Researchers report their discovery in the Sept. 19 issue of the weekly international journal Science. Authors are UNL political science professors John Hibbing and Kevin Smith, UNL psychology professor Mario Scalora, Rice University political science professor John Alford, Virginia Commonwealth University postdoctoral fellow Peter Hatemi, and graduate students Doug Oxley and Jennifer Miller, of UNL, and Matthew Hibbing at University of Illinois-Urbana Champaign.
“What the findings suggest is a different view of the nature of political beliefs than the common understanding that political attitudes are exclusively the result of experiences and the environment,” said John Hibbing.
Hibbing’s team used physiological testing: skin conductance and eye movement sensors, to assess the body’s biological reaction to threatening stimuli. Testing with these psychophysiological procedures is quite unusual in political science, he said.
This study involved a group of 46 people who admitted to caring about political issues. Researchers showed participants threatening visual images — pictures of a very large spider on a person’s face, a dazed person with a bloody face and an open wound with maggots in it — and their skin was monitored for electrical conductivity. Hibbing said skin conductance tests indicate emotion, arousal and attention. By using the skin conductance tests, the researchers are able to track a person’s reactions to the threatening stimuli.
In another physiological measure, scientists tested the “orbicularis oculi startle blink response” to record the amplitude or intensity of blinks. They surprised subjects with a sudden, jarring noise and measured how hard they blinked in response to being startled.
Researchers compared participants’ reactions to the physical testing with their self-reported political attitudes on protective policies.
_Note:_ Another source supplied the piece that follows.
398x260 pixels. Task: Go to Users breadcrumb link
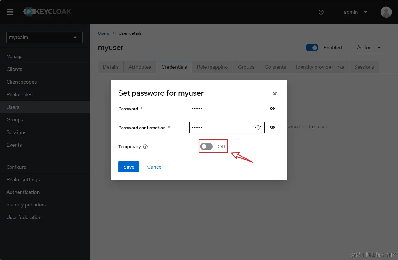point(103,33)
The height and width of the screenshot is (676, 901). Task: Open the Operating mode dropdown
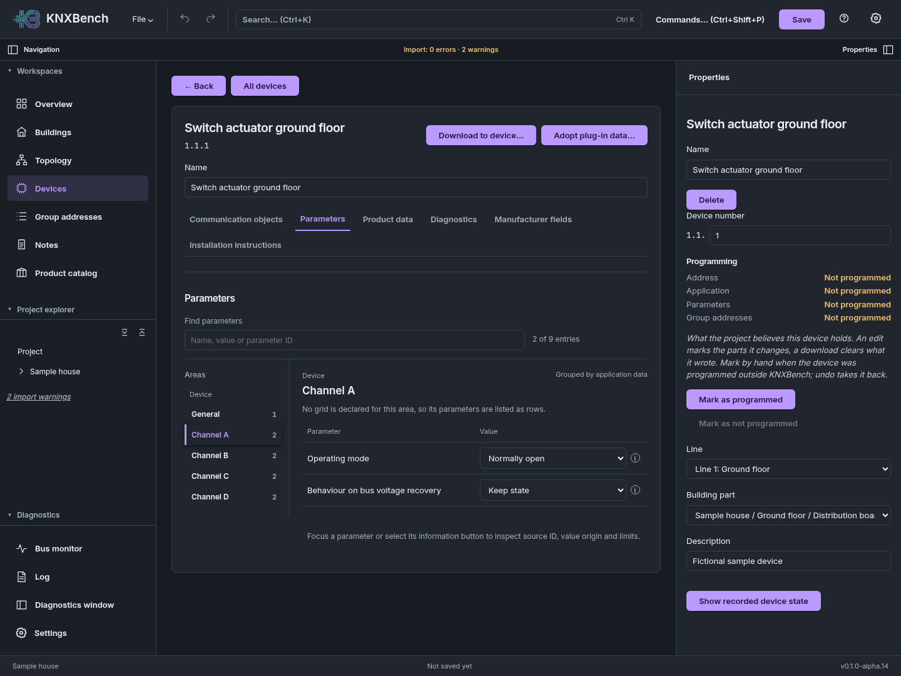pyautogui.click(x=552, y=458)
They concluded that participants most disturbed by the threatening stimuli or by loud noises were also most likely to advocate socially protective policy positions.
“Now we can show that certain important political beliefs have a very deep basis,” Hibbing said. “We don’t know for certain that it’s genetic but we do know that there’s a predilection biologically that leads some people to experience the world differently from others. The relationships we found are far from deterministic — environmental events still play a vital role — but the fact that physical reactions to loud noises or to scary animals is at all predictive of political beliefs is remarkable.”
“Should extreme interrogation techniques be used on foreign nationals suspected of terrorist activities? Should the privacy of law-abiding citizens be sacrificed if doing so offers the potential for making the country safer? Our research suggests that the answers a person provides to questions such as these are in part traceable to how vividly they physically experience generic threats.”
“And if political beliefs do run as deep as we suggest, it becomes easier to understand why political conflict is so persistent. It’s not that those who disagree with us politically are being intentionally stubborn but rather that the world seems very different to them. Perhaps recognition of the deep physical nature of these differences will increase political tolerance and understanding,” Hibbing concluded.
The study, which was supported by National Science Foundation grants, builds on Hibbing’s and his colleague’s earlier research examining the role of genetics in shaping people’s political temperaments and attitudes. His upcoming research, also funded by NSF, will focus on testing the varying brain activation patterns induced by the presentation of threatening images and locating the physiological predictors of political apathy.